The generation of 3′ overhangs of proper length is important for preventing aberrant DNA damage repair and genomic instability, to allow telomere lengthening by telomerase, and for regulating the rate of telomere shortening in telomerase negative cells6, 8. Hence the regulation of 3′ overhang length is of relevance both for understanding the development of cancer, where telomere lengthening and genomic instability are hallmarks of the disease, and for understanding normal aging, where telomere length is known to be of crucial importance for regulating cellular senescence49–51. Detailed knowledge about these mechanisms may thus prove valuable in cancer therapies designed to prevent telomere lengthening, or in therapies aimed at prolonging healthy life span by delaying telomere shortening.
Methods
Oligonucleotides
Oligonucleotides used in this study (Supplementary Table 1) were custom synthesized at Eurofins genomics (Germany), and the oligos with 5′-phospho modifications were purchased as Hypure (>95% pure). All other oligos were gel purified to >95% purity in house.

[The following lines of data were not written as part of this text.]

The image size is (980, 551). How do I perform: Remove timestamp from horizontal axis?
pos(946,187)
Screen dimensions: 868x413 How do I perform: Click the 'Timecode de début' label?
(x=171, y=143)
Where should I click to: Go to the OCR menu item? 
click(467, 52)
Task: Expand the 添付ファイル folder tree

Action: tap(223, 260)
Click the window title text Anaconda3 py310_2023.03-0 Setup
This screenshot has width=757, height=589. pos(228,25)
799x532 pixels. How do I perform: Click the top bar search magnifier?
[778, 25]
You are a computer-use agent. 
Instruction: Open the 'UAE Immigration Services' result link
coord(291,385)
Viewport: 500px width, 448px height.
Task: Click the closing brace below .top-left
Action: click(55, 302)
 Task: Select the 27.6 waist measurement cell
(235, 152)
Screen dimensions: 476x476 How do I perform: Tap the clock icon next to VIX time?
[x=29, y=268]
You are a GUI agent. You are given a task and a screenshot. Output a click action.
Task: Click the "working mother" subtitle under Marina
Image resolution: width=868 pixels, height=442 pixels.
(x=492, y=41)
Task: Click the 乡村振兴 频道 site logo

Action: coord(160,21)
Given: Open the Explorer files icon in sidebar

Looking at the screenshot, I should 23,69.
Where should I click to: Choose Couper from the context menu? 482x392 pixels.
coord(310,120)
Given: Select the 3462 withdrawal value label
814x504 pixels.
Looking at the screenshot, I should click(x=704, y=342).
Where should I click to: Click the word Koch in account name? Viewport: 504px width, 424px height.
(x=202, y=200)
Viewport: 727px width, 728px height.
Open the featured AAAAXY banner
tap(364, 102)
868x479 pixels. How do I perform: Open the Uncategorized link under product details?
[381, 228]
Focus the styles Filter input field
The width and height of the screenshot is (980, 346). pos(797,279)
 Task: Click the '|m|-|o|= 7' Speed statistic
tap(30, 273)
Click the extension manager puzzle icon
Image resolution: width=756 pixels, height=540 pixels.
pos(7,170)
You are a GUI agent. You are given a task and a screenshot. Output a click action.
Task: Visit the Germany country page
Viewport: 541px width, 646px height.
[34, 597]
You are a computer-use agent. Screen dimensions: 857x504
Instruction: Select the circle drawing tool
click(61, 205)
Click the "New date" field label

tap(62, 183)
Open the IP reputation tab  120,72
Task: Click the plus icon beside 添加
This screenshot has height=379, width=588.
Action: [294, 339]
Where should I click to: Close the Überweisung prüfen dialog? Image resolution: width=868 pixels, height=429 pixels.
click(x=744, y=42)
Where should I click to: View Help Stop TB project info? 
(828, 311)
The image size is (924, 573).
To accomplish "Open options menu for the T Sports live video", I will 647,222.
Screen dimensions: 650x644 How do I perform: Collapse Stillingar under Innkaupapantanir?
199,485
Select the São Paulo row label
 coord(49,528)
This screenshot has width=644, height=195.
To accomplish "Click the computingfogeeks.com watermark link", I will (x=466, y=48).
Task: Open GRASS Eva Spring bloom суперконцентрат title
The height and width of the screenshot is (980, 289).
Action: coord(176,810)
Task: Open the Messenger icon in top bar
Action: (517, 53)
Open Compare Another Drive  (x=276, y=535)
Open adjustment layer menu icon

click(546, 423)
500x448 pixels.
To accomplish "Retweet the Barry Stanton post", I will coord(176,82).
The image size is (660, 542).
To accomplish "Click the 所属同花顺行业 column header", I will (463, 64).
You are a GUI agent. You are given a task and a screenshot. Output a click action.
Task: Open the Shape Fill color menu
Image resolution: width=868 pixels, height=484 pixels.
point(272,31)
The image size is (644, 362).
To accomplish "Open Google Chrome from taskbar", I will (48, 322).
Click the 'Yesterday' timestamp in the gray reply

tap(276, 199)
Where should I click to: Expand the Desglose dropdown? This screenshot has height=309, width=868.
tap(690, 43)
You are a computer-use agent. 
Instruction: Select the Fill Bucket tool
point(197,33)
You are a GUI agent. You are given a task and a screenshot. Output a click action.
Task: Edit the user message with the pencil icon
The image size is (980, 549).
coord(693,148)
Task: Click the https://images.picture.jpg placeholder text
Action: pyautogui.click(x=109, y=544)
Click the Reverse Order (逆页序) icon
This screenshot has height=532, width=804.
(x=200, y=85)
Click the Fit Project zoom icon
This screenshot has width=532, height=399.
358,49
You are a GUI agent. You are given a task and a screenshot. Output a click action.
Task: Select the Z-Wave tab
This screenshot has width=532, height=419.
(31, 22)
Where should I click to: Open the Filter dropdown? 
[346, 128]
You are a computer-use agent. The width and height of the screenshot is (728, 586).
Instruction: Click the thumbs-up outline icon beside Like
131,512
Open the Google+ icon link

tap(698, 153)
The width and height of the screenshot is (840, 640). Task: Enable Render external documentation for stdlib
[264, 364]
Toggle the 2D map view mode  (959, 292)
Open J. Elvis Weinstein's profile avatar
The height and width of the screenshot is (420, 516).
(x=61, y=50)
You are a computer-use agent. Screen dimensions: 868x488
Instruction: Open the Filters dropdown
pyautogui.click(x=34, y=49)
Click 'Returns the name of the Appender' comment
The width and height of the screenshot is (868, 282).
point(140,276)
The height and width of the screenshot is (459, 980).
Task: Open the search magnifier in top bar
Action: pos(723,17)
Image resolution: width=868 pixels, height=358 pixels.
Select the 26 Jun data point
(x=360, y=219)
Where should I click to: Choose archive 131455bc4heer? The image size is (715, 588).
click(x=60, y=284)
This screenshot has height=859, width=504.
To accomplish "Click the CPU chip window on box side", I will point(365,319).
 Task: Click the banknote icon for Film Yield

Protein Expression and Purification
As previously reported40, CDC13 was cloned into pGEX-6p-1 vector (GE Healthcare) and was expressed in E. coli BL21 (DE3) as N-terminal GST-tagged fusion protein. GST-Cdc13 fusion proteins were affinity purified on GS4B- glutathione resin (GE Healthcare), washed with 1x PBS (pH 7.4) and eluted with 10 mM reduced glutathione in 50 mM Tris-Cl, pH 8.0, following which the GST tag was cleaved off by incubating with PreScission protease (GE Healthcare) in elution buffer at 4 °C overnight. The tag-free Cdc13 fractions were buffer exchanged on PD-10 desalting column (GE Healthcare) into a Cdc13 storage buffer (50 mM NaPO4, pH 7.5, 300 mM NaCl, 5 mM DTT, 10% glycerol, modified from ref. 52) and stored at −20 °C until use.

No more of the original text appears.